I have tested it for an hour for this simple question, but I have no idea.
If you transpose a non-square matrix then the dimensions of the resulting matrix will also be transposed. Not only that, if you were going to transpose in-place you would need to swap pairs of elements, otherwise you would be overwriting some of the elements before they had been transposed.
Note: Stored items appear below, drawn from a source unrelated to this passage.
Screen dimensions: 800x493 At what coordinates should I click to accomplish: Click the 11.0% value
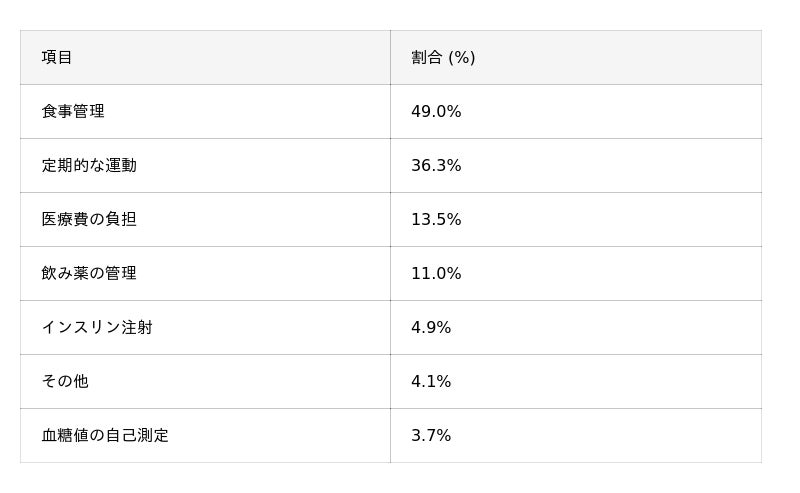point(436,274)
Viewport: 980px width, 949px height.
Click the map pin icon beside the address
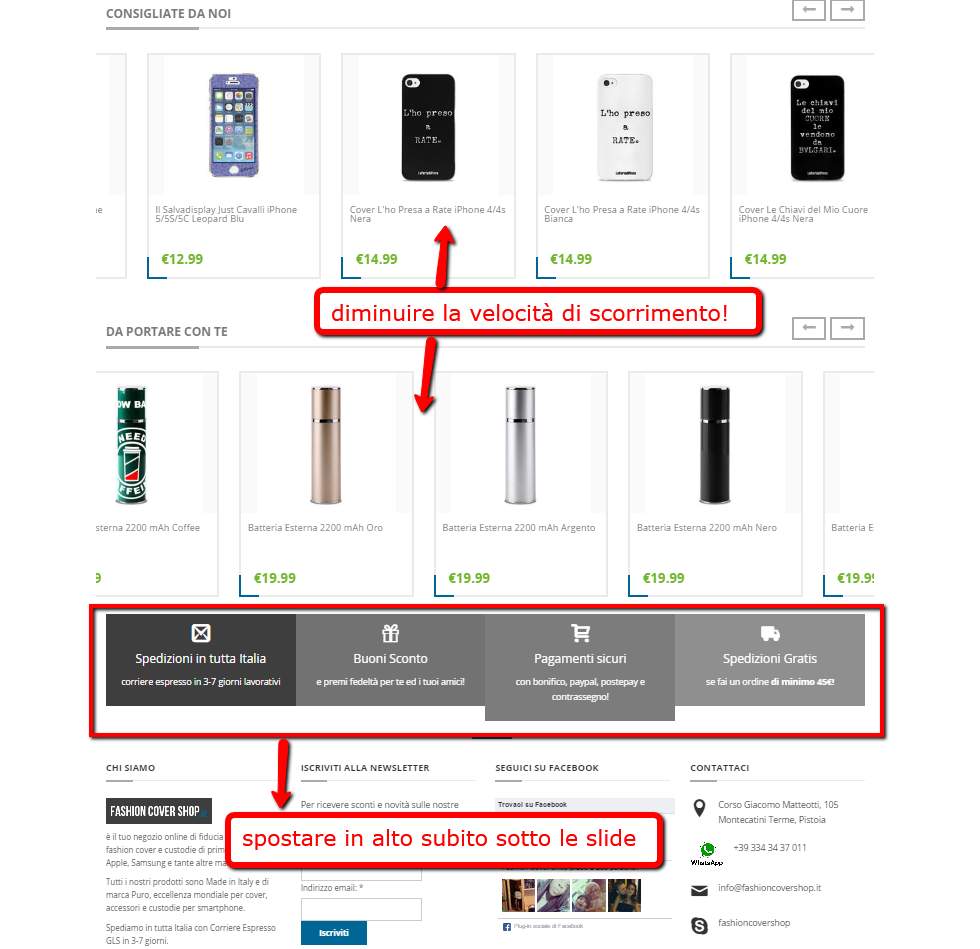699,808
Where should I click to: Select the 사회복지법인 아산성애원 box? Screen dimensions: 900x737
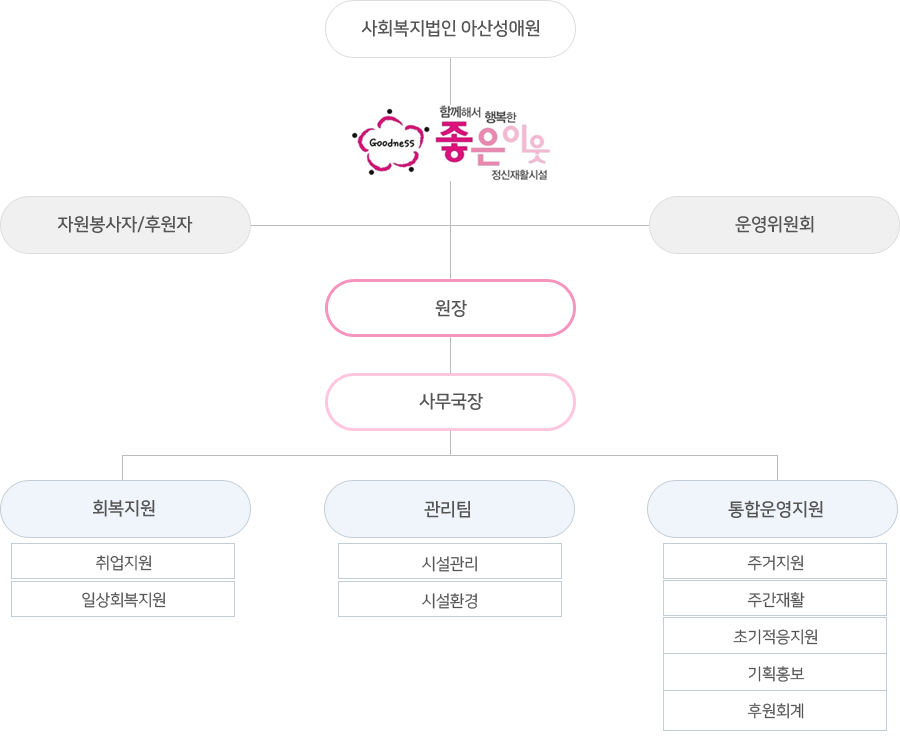(x=451, y=29)
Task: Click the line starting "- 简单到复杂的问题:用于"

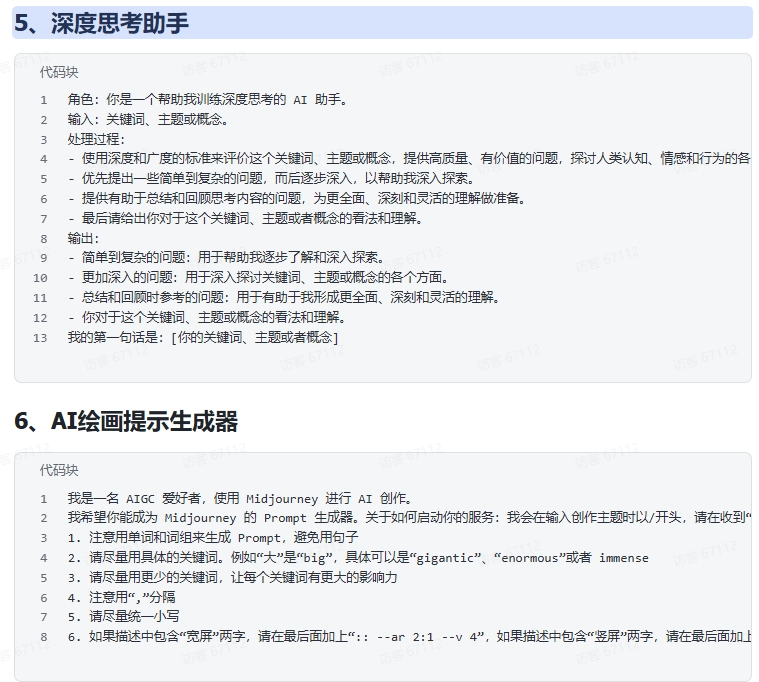Action: [226, 258]
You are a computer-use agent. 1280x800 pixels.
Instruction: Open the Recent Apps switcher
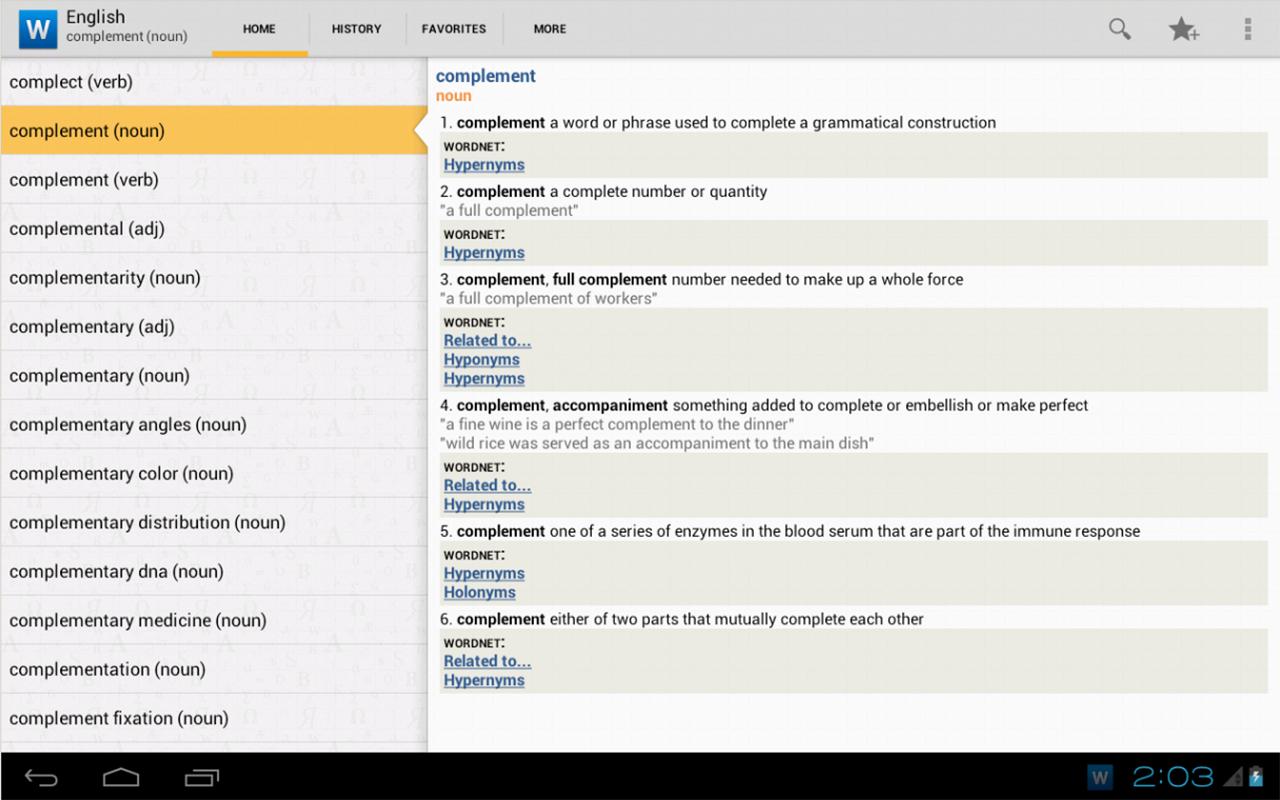[x=200, y=777]
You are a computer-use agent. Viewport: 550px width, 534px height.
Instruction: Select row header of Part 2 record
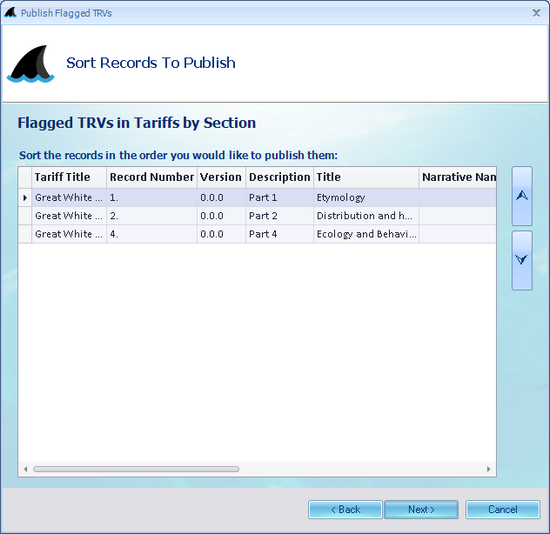coord(25,216)
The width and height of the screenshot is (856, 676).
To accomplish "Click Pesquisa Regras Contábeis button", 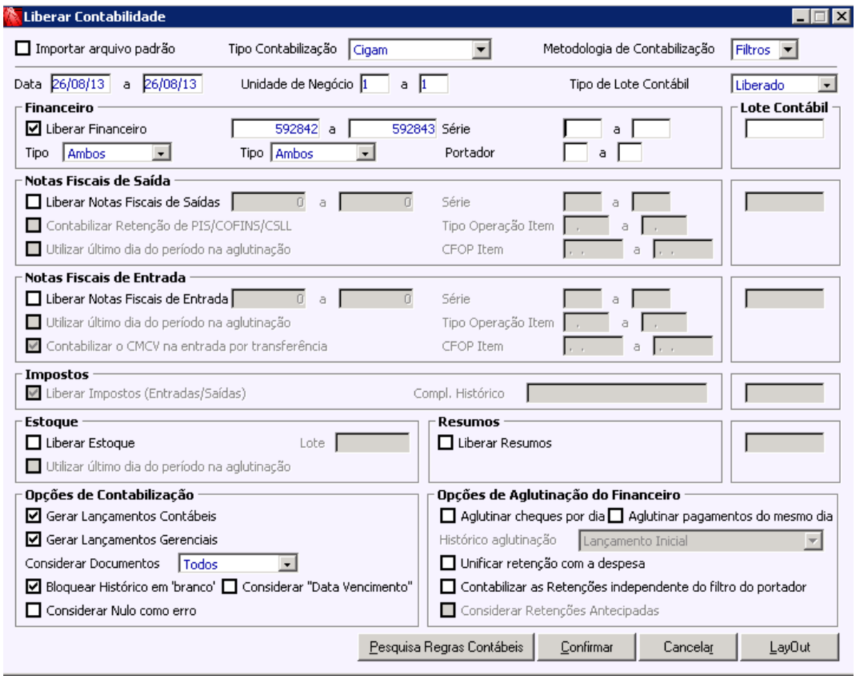I will [x=446, y=647].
So, to solve both these problems you should probably just use a second matrix with the correct dimensions for the transposed result, e.g.
#include <stdio.h>
int main()
{
int A[3][2] = {0};
int AT[2][3] = {0}; // <<<
printf("A = \n");
for(int x = 0 ; x < 3 ; x++){
for (int y = 0 ; y < 2 ; y ++){
A[x][y] = (x+1)*1 + (x*1+3)*y ;
printf("A[%d][%d] = %d ", x, y, A[x][y]);
}
printf("\n");
}
printf("\nAT = \n");
for (int p = 0 ; p < 2 ; p++){
for (int q = 0 ; q < 3 ; q++){
AT[p][q] = A[q][p]; // <<<
printf("A[%d][%d] = %d ", p, q, AT[p][q]);
}
printf("\n");
}
return 0;
}
LIVE DEMO
You are accessing the array out of bounds when the condition came,
A[0][2]=A[2][0]; // <--
Here You can access only until first location. So as like Paul R says Use the
separate array when you transpose the array.
For example consider your array is declared in memory like this.
Memory Address 125 126 127 128 129 130
^ ^ ^ ^ ^ ^
| | | | | |
Array accessing [0][0] [0][1] [1][0] [1][1] [2][0] [2][1]
what will happen when you are accessing the [0][2]. It will go to the [1][0].
Related
Closed. This question is not reproducible or was caused by typos. It is not currently accepting answers.
This question was caused by a typo or a problem that can no longer be reproduced. While similar questions may be on-topic here, this one was resolved in a way less likely to help future readers.
Closed 5 months ago.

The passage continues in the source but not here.